EXERCISE DATA section start

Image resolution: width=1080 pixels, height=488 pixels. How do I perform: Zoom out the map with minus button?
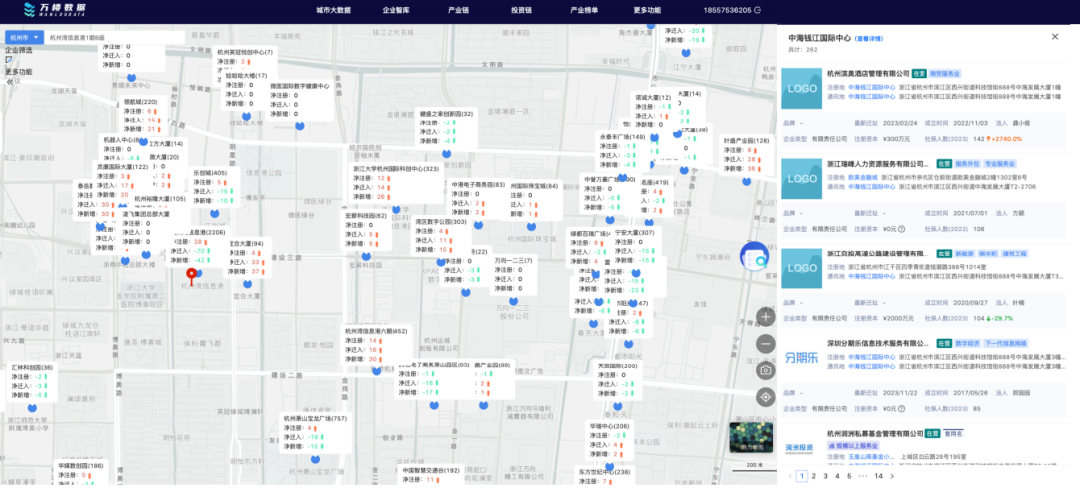(765, 343)
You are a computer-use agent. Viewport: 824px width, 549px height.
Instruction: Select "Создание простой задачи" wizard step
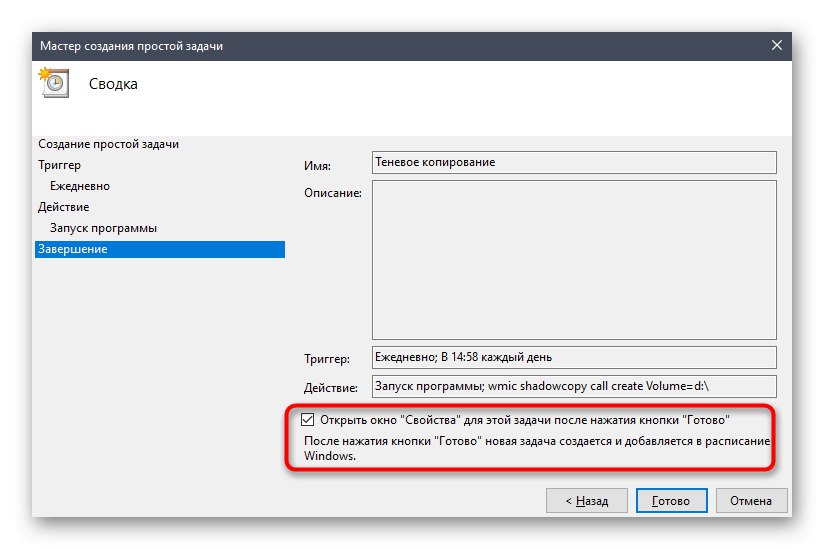point(108,144)
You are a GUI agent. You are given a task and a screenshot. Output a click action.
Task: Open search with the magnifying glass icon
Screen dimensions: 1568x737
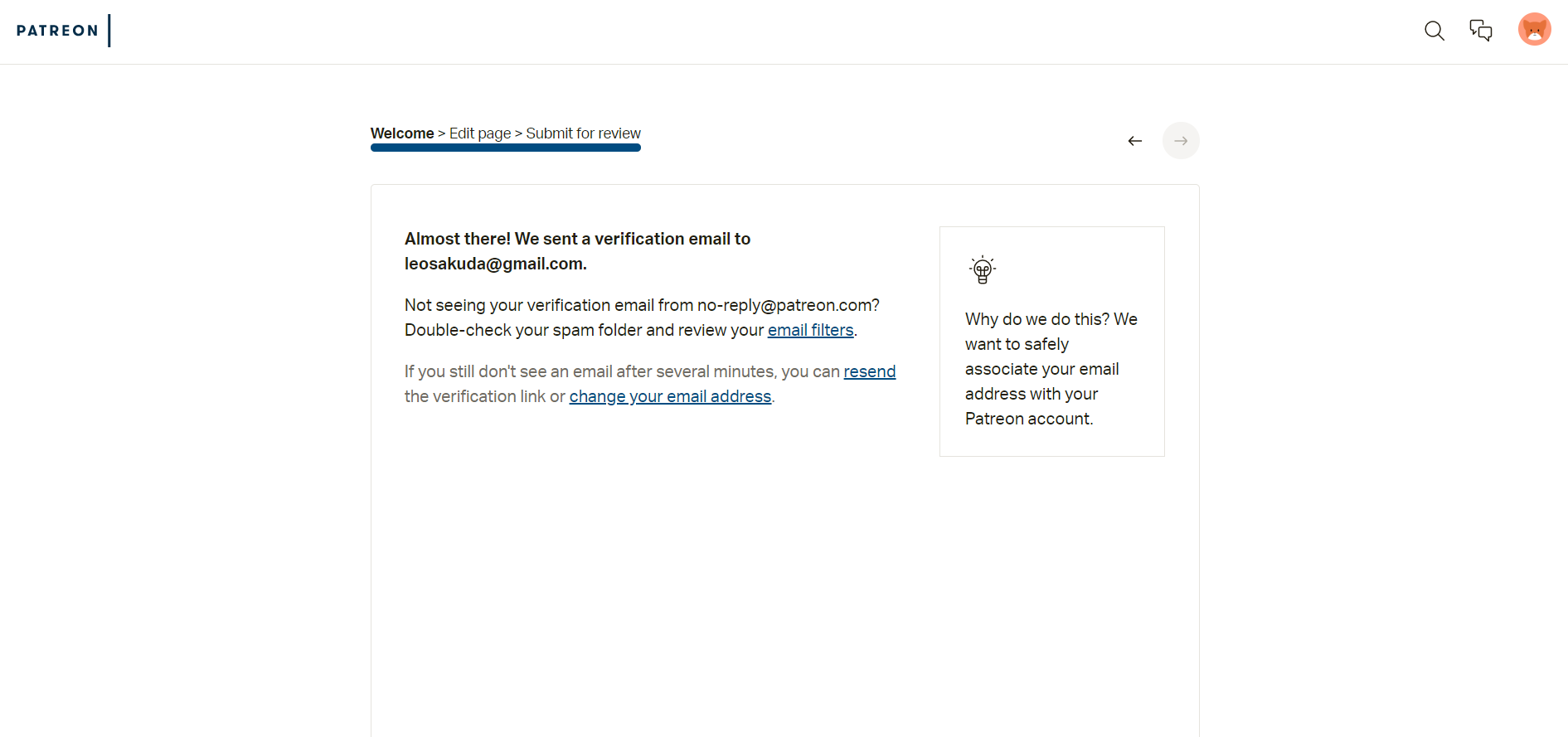tap(1434, 31)
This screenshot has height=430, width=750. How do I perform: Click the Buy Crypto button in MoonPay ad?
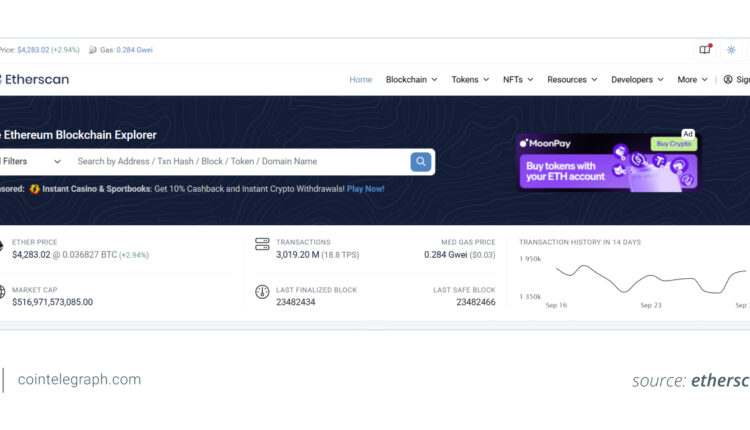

EXERCISE DATA section end

**WORK ORDER:** Leave out the pictures and transcribe the entries above exactly.

**RESULT:**
Image resolution: width=1080 pixels, height=488 pixels. How do I perform: Zoom out the map with minus button?
(765, 343)
You are a computer-use agent. Viewport: 824px width, 549px height.
Instruction: Select "Создание простой задачи" wizard step
point(108,144)
You are a GUI agent. You are given a task and a screenshot. Output a click action.
Task: Open search with the magnifying glass icon
Screen dimensions: 1568x737
tap(1434, 31)
This screenshot has height=430, width=750. How do I perform: Click the Buy Crypto button in MoonPay ad?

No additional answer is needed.